• WHAT YOU WILL DO
When you reach the listing, restate it word for word, leaving nothing out.

# # # # #

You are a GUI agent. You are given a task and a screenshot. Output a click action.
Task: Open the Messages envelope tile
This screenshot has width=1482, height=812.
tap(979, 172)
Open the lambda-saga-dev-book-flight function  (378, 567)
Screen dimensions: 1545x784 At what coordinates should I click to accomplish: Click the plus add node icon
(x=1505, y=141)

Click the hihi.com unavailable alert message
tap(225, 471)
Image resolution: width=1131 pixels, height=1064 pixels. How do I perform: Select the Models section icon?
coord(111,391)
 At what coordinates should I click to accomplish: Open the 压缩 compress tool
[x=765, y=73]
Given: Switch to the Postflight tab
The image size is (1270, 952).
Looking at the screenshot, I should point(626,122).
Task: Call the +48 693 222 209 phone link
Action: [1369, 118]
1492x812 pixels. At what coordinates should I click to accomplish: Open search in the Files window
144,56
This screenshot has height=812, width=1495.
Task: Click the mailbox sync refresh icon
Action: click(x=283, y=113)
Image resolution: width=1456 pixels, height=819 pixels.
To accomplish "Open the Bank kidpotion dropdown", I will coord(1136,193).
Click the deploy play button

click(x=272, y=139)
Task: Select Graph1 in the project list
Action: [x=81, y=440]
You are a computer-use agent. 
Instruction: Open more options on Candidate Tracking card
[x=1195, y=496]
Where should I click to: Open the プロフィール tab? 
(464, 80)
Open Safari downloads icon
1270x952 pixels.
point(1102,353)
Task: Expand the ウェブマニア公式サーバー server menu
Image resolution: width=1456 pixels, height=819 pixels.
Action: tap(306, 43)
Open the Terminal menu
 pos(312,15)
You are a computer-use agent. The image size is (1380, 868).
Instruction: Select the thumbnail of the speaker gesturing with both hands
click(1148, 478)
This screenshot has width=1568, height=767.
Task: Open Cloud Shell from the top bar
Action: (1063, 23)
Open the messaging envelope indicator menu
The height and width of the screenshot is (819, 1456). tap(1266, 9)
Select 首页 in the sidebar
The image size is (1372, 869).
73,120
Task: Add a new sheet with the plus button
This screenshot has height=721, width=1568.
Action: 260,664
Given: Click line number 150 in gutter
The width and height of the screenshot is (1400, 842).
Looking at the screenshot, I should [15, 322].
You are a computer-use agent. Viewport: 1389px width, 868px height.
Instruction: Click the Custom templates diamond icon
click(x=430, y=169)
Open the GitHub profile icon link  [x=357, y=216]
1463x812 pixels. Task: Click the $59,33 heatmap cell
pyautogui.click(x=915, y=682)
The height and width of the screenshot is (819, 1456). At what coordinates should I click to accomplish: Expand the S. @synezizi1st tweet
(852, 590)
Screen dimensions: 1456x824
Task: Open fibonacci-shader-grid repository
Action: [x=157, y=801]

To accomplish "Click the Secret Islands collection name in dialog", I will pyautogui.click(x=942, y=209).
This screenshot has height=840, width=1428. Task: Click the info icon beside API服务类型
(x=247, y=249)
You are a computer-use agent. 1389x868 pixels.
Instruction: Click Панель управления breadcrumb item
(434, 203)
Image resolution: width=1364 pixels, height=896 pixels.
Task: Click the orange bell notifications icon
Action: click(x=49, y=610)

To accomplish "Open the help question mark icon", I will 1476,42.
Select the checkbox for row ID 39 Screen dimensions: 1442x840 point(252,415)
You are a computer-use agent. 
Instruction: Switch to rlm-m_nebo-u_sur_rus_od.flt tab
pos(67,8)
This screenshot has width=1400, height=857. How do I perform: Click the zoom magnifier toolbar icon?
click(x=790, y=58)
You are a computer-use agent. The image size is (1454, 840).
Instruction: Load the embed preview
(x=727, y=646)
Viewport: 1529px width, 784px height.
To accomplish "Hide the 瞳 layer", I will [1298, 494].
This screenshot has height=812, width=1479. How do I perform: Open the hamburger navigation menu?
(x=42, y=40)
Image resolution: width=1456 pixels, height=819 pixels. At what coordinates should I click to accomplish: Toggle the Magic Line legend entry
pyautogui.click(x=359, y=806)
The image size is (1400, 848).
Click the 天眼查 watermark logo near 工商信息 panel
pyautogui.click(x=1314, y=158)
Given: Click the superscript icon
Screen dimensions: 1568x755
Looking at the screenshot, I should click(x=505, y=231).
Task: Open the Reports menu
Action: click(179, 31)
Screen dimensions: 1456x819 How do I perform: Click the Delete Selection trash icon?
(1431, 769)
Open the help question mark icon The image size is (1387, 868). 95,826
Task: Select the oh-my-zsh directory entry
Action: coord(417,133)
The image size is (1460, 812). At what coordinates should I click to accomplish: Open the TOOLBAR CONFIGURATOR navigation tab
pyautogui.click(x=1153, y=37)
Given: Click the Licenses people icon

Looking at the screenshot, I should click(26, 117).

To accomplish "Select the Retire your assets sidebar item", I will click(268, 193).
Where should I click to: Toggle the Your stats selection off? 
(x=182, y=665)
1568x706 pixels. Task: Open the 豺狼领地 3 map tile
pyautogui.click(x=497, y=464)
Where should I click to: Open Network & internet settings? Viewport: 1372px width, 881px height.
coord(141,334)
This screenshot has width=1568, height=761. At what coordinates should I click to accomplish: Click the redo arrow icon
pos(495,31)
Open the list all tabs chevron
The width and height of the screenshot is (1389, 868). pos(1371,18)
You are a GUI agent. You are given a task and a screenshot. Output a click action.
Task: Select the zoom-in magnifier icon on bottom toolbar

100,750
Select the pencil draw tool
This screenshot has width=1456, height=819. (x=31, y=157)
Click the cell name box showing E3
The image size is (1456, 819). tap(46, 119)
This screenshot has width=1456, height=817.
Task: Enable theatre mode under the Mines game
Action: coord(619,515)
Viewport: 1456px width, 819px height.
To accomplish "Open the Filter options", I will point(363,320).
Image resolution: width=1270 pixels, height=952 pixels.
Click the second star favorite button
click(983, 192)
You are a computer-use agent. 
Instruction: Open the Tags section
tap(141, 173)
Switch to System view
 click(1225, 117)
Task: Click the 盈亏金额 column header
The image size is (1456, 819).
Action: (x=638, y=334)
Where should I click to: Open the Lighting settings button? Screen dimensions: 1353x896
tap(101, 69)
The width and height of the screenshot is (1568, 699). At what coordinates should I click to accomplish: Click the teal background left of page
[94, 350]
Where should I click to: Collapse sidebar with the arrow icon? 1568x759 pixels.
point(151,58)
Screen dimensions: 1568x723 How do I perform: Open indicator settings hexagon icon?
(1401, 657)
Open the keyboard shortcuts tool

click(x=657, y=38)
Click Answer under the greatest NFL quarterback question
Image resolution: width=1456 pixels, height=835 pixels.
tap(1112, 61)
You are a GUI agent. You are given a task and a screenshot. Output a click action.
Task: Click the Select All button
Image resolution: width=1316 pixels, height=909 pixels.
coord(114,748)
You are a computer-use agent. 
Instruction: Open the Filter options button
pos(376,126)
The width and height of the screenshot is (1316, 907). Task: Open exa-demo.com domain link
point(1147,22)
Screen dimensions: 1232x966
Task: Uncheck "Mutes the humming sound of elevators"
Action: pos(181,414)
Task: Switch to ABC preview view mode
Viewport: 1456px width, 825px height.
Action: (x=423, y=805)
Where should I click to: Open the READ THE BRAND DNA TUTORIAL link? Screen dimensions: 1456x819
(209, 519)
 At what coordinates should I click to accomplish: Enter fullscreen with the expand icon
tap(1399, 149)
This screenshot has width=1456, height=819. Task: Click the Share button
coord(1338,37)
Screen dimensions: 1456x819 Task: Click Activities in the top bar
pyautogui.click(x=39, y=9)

# # # # #

• OUTPUT BELOW
You are a GUI agent. You are given a task and a screenshot. Output a click action.
Task: Open the Messages envelope tile
This screenshot has width=1482, height=812.
tap(979, 172)
Open the lambda-saga-dev-book-flight function  (378, 567)
Screen dimensions: 1545x784 At what coordinates should I click to accomplish: Click the plus add node icon
(x=1505, y=141)

Click the hihi.com unavailable alert message
tap(225, 471)
Image resolution: width=1131 pixels, height=1064 pixels. How do I perform: Select the Models section icon?
coord(111,391)
 At what coordinates should I click to accomplish: Open the 压缩 compress tool
[x=765, y=73]
Given: Switch to the Postflight tab
The image size is (1270, 952).
Looking at the screenshot, I should point(626,122).
Task: Call the +48 693 222 209 phone link
Action: [1369, 118]
1492x812 pixels. At what coordinates should I click to accomplish: Open search in the Files window
144,56
This screenshot has height=812, width=1495.
Task: Click the mailbox sync refresh icon
Action: click(x=283, y=113)
Image resolution: width=1456 pixels, height=819 pixels.
To accomplish "Open the Bank kidpotion dropdown", I will coord(1136,193).
Click the deploy play button

click(x=272, y=139)
Task: Select Graph1 in the project list
Action: [x=81, y=440]
You are a computer-use agent. 
Instruction: Open more options on Candidate Tracking card
[x=1195, y=496]
Where should I click to: Open the プロフィール tab? 
(464, 80)
Open Safari downloads icon
1270x952 pixels.
point(1102,353)
Task: Expand the ウェブマニア公式サーバー server menu
Image resolution: width=1456 pixels, height=819 pixels.
Action: tap(306, 43)
Open the Terminal menu
 pos(312,15)
You are a computer-use agent. The image size is (1380, 868).
Instruction: Select the thumbnail of the speaker gesturing with both hands
click(1148, 478)
This screenshot has width=1568, height=767.
Task: Open Cloud Shell from the top bar
Action: (1063, 23)
Open the messaging envelope indicator menu
The height and width of the screenshot is (819, 1456). tap(1266, 9)
Select 首页 in the sidebar
The image size is (1372, 869).
73,120
Task: Add a new sheet with the plus button
This screenshot has height=721, width=1568.
Action: 260,664
Given: Click line number 150 in gutter
The width and height of the screenshot is (1400, 842).
Looking at the screenshot, I should [15, 322].
You are a computer-use agent. Viewport: 1389px width, 868px height.
Instruction: Click the Custom templates diamond icon
click(x=430, y=169)
Open the GitHub profile icon link  [x=357, y=216]
1463x812 pixels. Task: Click the $59,33 heatmap cell
pyautogui.click(x=915, y=682)
The height and width of the screenshot is (819, 1456). At what coordinates should I click to accomplish: Expand the S. @synezizi1st tweet
(852, 590)
Screen dimensions: 1456x824
Task: Open fibonacci-shader-grid repository
Action: [x=157, y=801]

To accomplish "Click the Secret Islands collection name in dialog", I will pyautogui.click(x=942, y=209).
This screenshot has height=840, width=1428. Task: Click the info icon beside API服务类型
(x=247, y=249)
You are a computer-use agent. 1389x868 pixels.
Instruction: Click Панель управления breadcrumb item
(434, 203)
Image resolution: width=1364 pixels, height=896 pixels.
Task: Click the orange bell notifications icon
Action: click(x=49, y=610)

To accomplish "Open the help question mark icon", I will 1476,42.
Select the checkbox for row ID 39 Screen dimensions: 1442x840 point(252,415)
You are a computer-use agent. 
Instruction: Switch to rlm-m_nebo-u_sur_rus_od.flt tab
pos(67,8)
This screenshot has width=1400, height=857. How do I perform: Click the zoom magnifier toolbar icon?
click(x=790, y=58)
You are a computer-use agent. The image size is (1454, 840).
Instruction: Load the embed preview
(x=727, y=646)
Viewport: 1529px width, 784px height.
To accomplish "Hide the 瞳 layer", I will [1298, 494].
This screenshot has height=812, width=1479. How do I perform: Open the hamburger navigation menu?
(x=42, y=40)
Image resolution: width=1456 pixels, height=819 pixels. At what coordinates should I click to accomplish: Toggle the Magic Line legend entry
pyautogui.click(x=359, y=806)
The image size is (1400, 848).
Click the 天眼查 watermark logo near 工商信息 panel
pyautogui.click(x=1314, y=158)
Given: Click the superscript icon
Screen dimensions: 1568x755
Looking at the screenshot, I should click(x=505, y=231).
Task: Open the Reports menu
Action: click(179, 31)
Screen dimensions: 1456x819 How do I perform: Click the Delete Selection trash icon?
(1431, 769)
Open the help question mark icon The image size is (1387, 868). 95,826
Task: Select the oh-my-zsh directory entry
Action: coord(417,133)
The image size is (1460, 812). At what coordinates should I click to accomplish: Open the TOOLBAR CONFIGURATOR navigation tab
pyautogui.click(x=1153, y=37)
Given: Click the Licenses people icon

Looking at the screenshot, I should click(26, 117).

To accomplish "Select the Retire your assets sidebar item", I will click(268, 193).
Where should I click to: Toggle the Your stats selection off? 
(x=182, y=665)
1568x706 pixels. Task: Open the 豺狼领地 3 map tile
pyautogui.click(x=497, y=464)
Where should I click to: Open Network & internet settings? Viewport: 1372px width, 881px height.
coord(141,334)
This screenshot has width=1568, height=761. At what coordinates should I click to accomplish: Click the redo arrow icon
pos(495,31)
Open the list all tabs chevron
The width and height of the screenshot is (1389, 868). pos(1371,18)
You are a GUI agent. You are given a task and a screenshot. Output a click action.
Task: Select the zoom-in magnifier icon on bottom toolbar

100,750
Select the pencil draw tool
This screenshot has width=1456, height=819. (x=31, y=157)
Click the cell name box showing E3
The image size is (1456, 819). tap(46, 119)
This screenshot has width=1456, height=817.
Task: Enable theatre mode under the Mines game
Action: coord(619,515)
Viewport: 1456px width, 819px height.
To accomplish "Open the Filter options", I will point(363,320).
Image resolution: width=1270 pixels, height=952 pixels.
Click the second star favorite button
click(983, 192)
You are a computer-use agent. 
Instruction: Open the Tags section
tap(141, 173)
Switch to System view
 click(1225, 117)
Task: Click the 盈亏金额 column header
The image size is (1456, 819).
Action: (x=638, y=334)
Where should I click to: Open the Lighting settings button? Screen dimensions: 1353x896
tap(101, 69)
The width and height of the screenshot is (1568, 699). At what coordinates should I click to accomplish: Click the teal background left of page
[94, 350]
Where should I click to: Collapse sidebar with the arrow icon? 1568x759 pixels.
point(151,58)
Screen dimensions: 1568x723 How do I perform: Open indicator settings hexagon icon?
(1401, 657)
Open the keyboard shortcuts tool

click(x=657, y=38)
Click Answer under the greatest NFL quarterback question
Image resolution: width=1456 pixels, height=835 pixels.
tap(1112, 61)
You are a GUI agent. You are given a task and a screenshot. Output a click action.
Task: Click the Select All button
Image resolution: width=1316 pixels, height=909 pixels.
coord(114,748)
You are a computer-use agent. 
Instruction: Open the Filter options button
pos(376,126)
The width and height of the screenshot is (1316, 907). Task: Open exa-demo.com domain link
point(1147,22)
Screen dimensions: 1232x966
Task: Uncheck "Mutes the humming sound of elevators"
Action: pos(181,414)
Task: Switch to ABC preview view mode
Viewport: 1456px width, 825px height.
Action: (x=423, y=805)
Where should I click to: Open the READ THE BRAND DNA TUTORIAL link? Screen dimensions: 1456x819
(209, 519)
 At what coordinates should I click to accomplish: Enter fullscreen with the expand icon
tap(1399, 149)
This screenshot has width=1456, height=819. Task: Click the Share button
coord(1338,37)
Screen dimensions: 1456x819 Task: Click Activities in the top bar
pyautogui.click(x=39, y=9)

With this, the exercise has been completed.